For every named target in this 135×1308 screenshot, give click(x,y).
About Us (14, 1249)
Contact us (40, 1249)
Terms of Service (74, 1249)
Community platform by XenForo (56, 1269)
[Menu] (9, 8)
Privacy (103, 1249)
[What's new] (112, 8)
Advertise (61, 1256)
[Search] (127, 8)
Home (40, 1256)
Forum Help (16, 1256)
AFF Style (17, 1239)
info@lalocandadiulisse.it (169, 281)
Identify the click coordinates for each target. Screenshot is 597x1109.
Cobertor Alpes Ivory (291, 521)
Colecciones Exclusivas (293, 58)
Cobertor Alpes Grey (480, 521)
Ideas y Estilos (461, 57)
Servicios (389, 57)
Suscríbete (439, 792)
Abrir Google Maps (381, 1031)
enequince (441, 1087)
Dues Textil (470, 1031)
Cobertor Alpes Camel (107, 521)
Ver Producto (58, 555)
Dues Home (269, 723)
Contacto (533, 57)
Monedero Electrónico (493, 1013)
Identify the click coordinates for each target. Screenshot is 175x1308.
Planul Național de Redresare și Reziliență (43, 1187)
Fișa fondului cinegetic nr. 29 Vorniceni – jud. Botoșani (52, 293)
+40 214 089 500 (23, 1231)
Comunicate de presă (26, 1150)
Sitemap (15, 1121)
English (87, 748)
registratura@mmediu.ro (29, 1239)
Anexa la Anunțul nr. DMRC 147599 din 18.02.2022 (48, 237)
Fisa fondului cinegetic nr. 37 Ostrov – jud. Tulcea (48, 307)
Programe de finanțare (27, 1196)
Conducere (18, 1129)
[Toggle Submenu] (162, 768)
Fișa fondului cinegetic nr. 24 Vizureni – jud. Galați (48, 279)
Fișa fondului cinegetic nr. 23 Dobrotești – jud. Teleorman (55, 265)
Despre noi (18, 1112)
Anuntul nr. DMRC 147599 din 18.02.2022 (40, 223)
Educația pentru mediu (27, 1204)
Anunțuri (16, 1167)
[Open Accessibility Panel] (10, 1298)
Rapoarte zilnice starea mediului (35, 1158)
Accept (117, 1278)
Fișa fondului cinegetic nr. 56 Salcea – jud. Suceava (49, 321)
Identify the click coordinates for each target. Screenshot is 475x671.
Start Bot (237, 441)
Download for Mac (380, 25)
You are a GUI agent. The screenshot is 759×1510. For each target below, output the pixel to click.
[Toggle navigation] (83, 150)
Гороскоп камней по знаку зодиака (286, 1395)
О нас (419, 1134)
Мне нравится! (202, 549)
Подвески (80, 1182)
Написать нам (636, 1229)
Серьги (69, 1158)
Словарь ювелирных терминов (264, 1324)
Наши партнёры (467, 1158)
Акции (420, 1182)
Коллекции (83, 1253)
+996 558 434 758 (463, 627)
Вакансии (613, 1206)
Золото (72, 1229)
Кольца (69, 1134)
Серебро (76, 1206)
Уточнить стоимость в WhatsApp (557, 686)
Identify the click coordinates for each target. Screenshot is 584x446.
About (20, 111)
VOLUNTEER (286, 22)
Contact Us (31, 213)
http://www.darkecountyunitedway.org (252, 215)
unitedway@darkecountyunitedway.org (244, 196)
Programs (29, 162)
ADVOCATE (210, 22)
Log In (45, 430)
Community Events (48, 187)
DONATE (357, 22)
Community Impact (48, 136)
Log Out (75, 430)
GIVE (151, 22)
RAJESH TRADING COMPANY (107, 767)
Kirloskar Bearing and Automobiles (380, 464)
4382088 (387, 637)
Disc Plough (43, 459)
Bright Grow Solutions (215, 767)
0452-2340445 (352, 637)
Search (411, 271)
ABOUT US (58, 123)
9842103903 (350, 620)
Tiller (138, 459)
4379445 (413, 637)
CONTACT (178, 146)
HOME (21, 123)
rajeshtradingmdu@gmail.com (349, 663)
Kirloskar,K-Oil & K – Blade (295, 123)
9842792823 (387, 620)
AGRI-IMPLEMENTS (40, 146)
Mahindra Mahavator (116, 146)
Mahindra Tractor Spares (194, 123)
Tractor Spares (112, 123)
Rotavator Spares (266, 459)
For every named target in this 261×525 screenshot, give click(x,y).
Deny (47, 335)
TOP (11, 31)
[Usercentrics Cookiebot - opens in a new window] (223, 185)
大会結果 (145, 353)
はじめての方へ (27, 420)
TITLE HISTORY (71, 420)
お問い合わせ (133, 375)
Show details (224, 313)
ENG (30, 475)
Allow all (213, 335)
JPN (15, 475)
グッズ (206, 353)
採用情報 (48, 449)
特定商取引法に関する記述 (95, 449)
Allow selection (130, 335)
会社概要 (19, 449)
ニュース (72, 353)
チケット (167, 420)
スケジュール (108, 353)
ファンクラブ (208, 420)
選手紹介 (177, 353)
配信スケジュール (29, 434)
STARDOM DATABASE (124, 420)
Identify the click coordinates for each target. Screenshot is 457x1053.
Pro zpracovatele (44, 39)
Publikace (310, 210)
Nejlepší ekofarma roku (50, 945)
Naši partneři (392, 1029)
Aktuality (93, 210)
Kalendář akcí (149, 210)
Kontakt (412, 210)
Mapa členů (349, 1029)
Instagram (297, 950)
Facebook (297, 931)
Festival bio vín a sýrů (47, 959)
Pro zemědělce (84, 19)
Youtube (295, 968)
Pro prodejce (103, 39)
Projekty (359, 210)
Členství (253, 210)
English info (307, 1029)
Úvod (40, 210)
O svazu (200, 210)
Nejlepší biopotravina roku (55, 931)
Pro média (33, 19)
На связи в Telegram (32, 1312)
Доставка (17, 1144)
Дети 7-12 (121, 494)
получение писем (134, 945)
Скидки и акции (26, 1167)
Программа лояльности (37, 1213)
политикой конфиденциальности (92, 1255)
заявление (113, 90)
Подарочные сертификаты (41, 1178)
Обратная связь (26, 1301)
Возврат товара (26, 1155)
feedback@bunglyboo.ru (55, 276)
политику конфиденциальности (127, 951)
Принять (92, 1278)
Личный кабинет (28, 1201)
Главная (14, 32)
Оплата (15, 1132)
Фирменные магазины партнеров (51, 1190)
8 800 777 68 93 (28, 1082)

+-------+

▸ **Brief**: Find each line in the listing above that contains the string "click" and copy those lines out. Case counts.

▸ **Final result**:
For every named target in this 135×1308 screenshot, give click(x,y).
Identify the click coordinates for each target. Screenshot is 597x1109.
Identify the click coordinates for each target. Screenshot is 175x1308.
Identify the click coordinates for each target. Screenshot is 475x671.
You are a GUI agent. The screenshot is 759×1510. For each target below, output the pixel to click.
Identify the click coordinates for each target. Screenshot is 584x446.
For every named target in this 261×525 screenshot, give click(x,y).
Identify the click coordinates for each target. Screenshot is 457x1053.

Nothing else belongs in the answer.